**Your assignment**
Leave out the pictures and retype all the entries below exactly.
──────
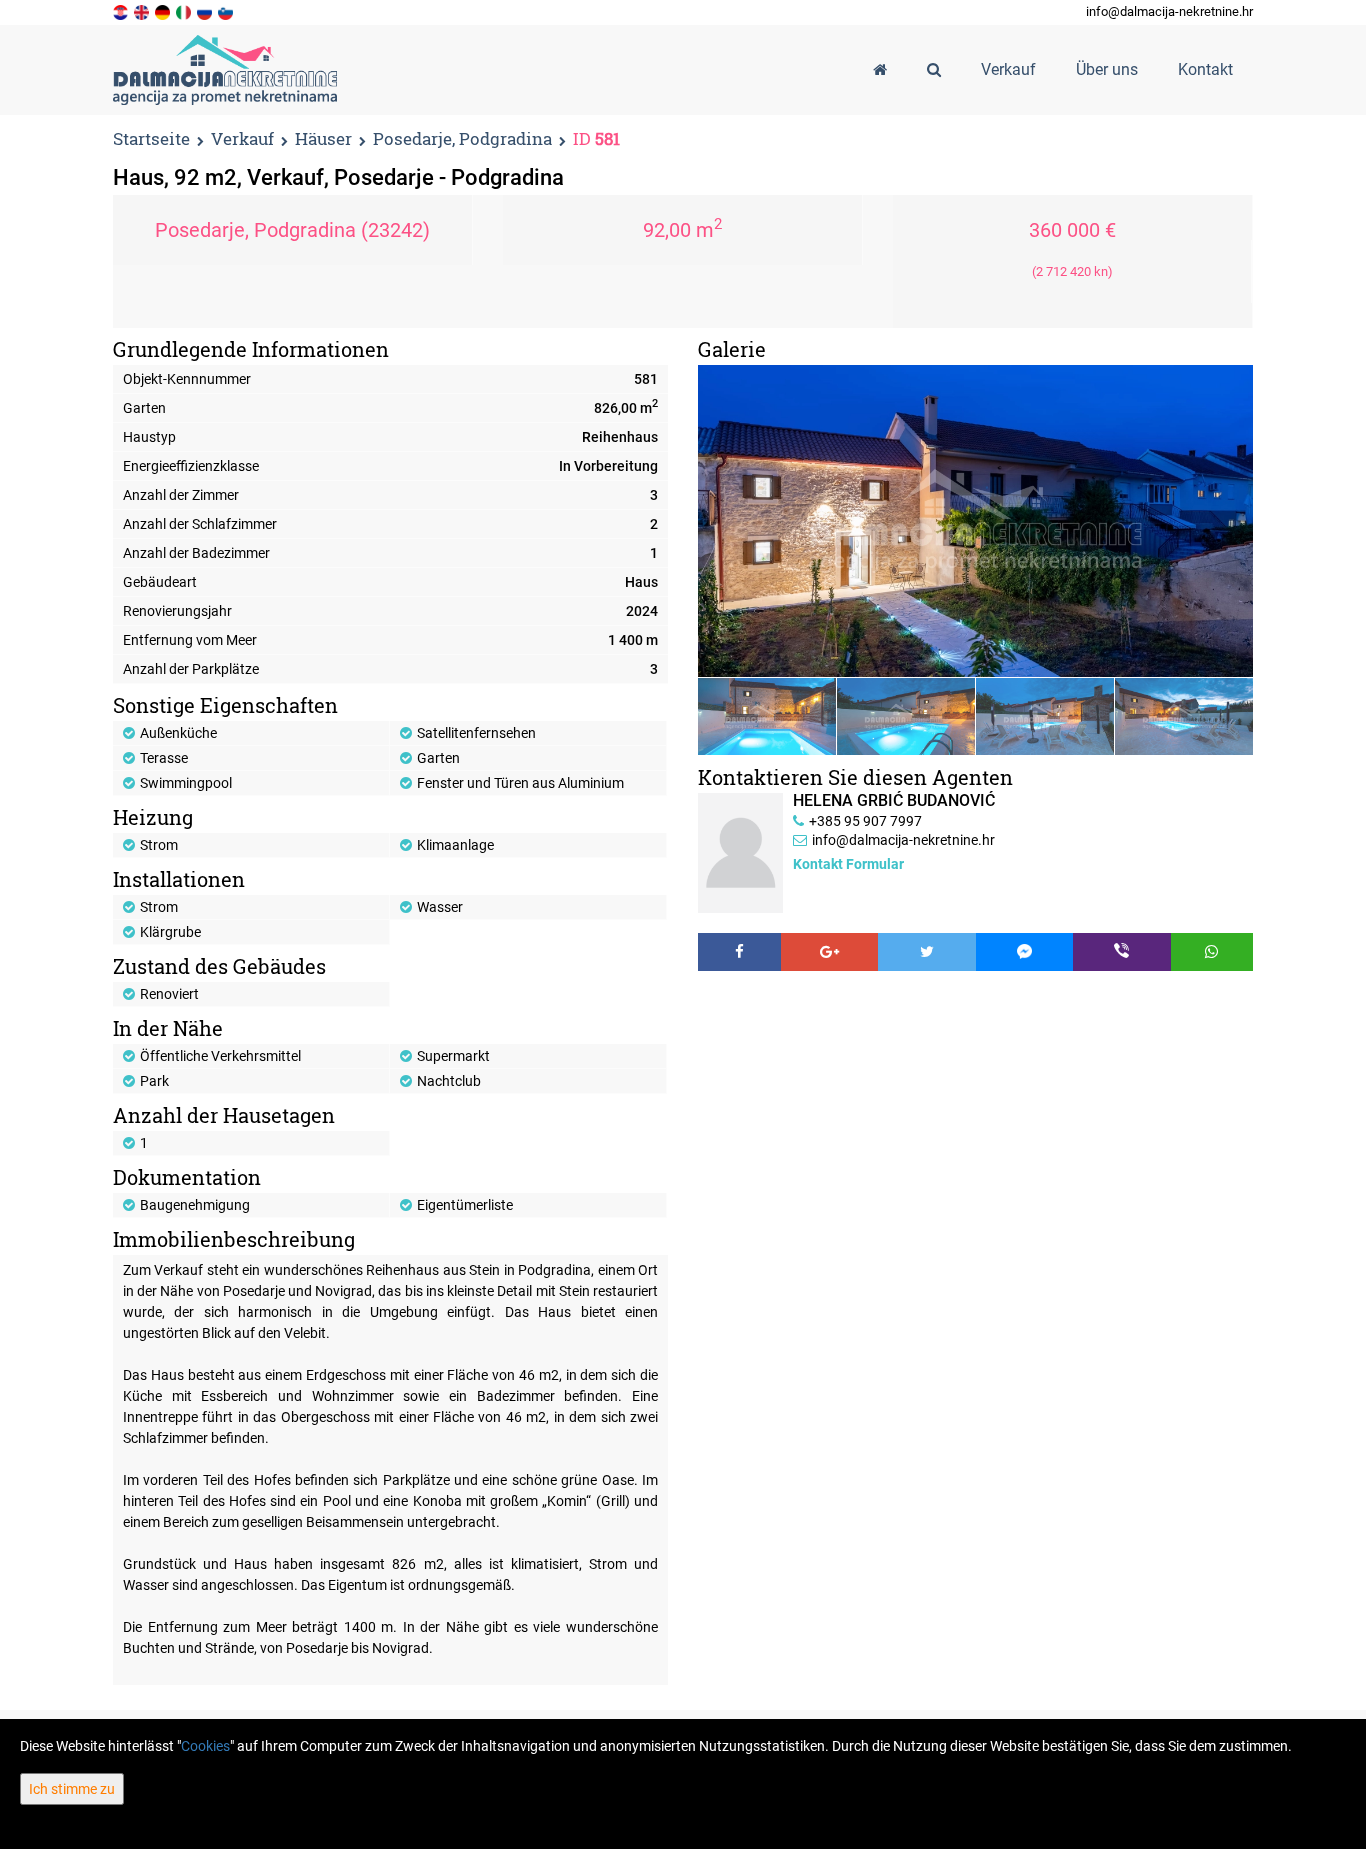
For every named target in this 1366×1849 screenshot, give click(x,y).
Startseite (151, 138)
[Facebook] (739, 952)
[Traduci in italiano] (185, 11)
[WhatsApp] (1212, 952)
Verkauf (242, 139)
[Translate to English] (143, 11)
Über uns (1107, 69)
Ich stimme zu (72, 1789)
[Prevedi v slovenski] (227, 11)
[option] (767, 716)
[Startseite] (880, 70)
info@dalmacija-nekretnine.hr (1169, 11)
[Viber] (1122, 952)
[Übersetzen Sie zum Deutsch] (164, 11)
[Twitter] (927, 952)
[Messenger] (1025, 952)
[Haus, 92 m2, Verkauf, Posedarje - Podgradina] (975, 521)
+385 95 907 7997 (865, 821)
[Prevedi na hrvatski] (122, 11)
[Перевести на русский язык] (206, 11)
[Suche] (934, 70)
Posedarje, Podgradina (462, 139)
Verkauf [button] (1008, 69)
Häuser (323, 139)
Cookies (205, 1746)
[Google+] (830, 952)
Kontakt (1205, 69)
──────
**Problem solution**
For every named target in this 1366×1849 screenshot, give click(x,y).
Startseite (151, 138)
[Facebook] (739, 952)
[Traduci in italiano] (185, 11)
[WhatsApp] (1212, 952)
Verkauf (242, 139)
[Translate to English] (143, 11)
Über uns (1107, 69)
Ich stimme zu (72, 1789)
[Prevedi v slovenski] (227, 11)
[option] (767, 716)
[Startseite] (880, 70)
info@dalmacija-nekretnine.hr (1169, 11)
[Viber] (1122, 952)
[Übersetzen Sie zum Deutsch] (164, 11)
[Twitter] (927, 952)
[Messenger] (1025, 952)
[Haus, 92 m2, Verkauf, Posedarje - Podgradina] (975, 521)
+385 95 907 7997 (865, 821)
[Prevedi na hrvatski] (122, 11)
[Перевести на русский язык] (206, 11)
[Suche] (934, 70)
Posedarje, Podgradina (462, 139)
Verkauf [button] (1008, 69)
Häuser (323, 139)
Cookies (205, 1746)
[Google+] (830, 952)
Kontakt (1205, 69)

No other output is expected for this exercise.